Earlier this week, the Centers for Disease Control and Prevention revealed that a lab employee had uncovered the frozen vials as they cleaned a freezer at a Pennsylvania-based Merck vaccine research facility working with the CDC. There were 15 vials in total, five of which were labeled “smallpox” and a further 10 labeled “vaccinia”. It writes the New York Times, referring to a local official. The vials were then transferred elsewhere for testing on Wednesday. And it now turns out that the “smallpox” vials also contained vaccinia virus.

“There is no evidence that the vials contain the variola virus, the cause of smallpox,” the CDC said in a statement sent Thursday to the New York Times.

Vaccinia is a virus with one exciting backstory. Edward Jenner developed the first smallpox vaccines in the late 18th century using what he thought were smallpox, a cousin of smallpox that causes less serious disease in humans (smallpox killed 30% or more of its victims). However, whether the original inoculations actually contained smallpox is not clear, as the virus used in the vaccines that became the basis of mass vaccination programs ended up being vaccinia, which is very similar to smallpox. The discrepancy was not detected for a long time, and no one is sure whether vaccinia evolved from the first laboratory-grown cowpox strains, from another related virus called horse cups, or as a hybrid of multiple smallpox viruses. Its true origin is still a mystery, and vaccinia is not thought to exist in nature. When it was confirmed to be a really distinct virus, vaccinia was named after the technology it was known for.

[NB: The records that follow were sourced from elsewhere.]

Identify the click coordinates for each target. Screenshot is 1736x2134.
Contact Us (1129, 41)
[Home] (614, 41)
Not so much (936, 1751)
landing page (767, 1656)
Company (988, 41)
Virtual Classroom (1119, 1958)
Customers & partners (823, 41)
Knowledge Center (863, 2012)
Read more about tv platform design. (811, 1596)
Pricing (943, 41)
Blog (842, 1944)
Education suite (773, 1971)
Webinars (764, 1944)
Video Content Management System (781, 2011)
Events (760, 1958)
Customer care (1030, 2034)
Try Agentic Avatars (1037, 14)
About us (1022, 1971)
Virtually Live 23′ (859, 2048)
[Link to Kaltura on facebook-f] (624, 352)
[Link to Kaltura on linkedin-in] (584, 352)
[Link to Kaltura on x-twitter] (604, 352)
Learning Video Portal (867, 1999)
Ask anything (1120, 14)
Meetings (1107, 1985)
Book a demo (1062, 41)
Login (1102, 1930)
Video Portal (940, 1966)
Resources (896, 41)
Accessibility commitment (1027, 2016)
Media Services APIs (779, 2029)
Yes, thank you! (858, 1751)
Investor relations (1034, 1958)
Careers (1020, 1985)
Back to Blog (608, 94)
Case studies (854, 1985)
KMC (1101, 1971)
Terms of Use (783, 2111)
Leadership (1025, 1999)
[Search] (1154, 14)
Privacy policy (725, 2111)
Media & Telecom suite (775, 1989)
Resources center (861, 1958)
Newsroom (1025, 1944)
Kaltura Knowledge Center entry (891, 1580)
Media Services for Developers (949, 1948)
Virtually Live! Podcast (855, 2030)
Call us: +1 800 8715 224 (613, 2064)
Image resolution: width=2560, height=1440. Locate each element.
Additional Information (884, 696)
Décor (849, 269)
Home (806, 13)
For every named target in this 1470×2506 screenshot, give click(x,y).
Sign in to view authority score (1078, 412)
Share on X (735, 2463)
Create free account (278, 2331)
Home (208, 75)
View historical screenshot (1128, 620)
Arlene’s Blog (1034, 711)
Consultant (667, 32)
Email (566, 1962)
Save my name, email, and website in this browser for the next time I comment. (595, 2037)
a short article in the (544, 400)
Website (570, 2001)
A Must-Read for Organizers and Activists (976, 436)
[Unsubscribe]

At least vaccination with vaccinia much less harmful than actually getting smallpox, although the shot can often jumpafe behind a characteristic hudar at the injection site. The chances of someone being exposed to the contents of the freezers were low, the CDC said, as they were left intact at the time of the discovery and the lab worker was reportedly wearing a face mask and gloves at the time.

Just over five years ago, laboratory workers from the National Institutes of Health did run into such a cache of smallpox samples, some of which contained viable viruses. And while there are only two sanctioned sites in the U.S. and Russia where smallpox can be stored for examination, scientists suspect there are a few hidden stocks elsewhere. For now, however, there is no immediate risk of a smallpox successor.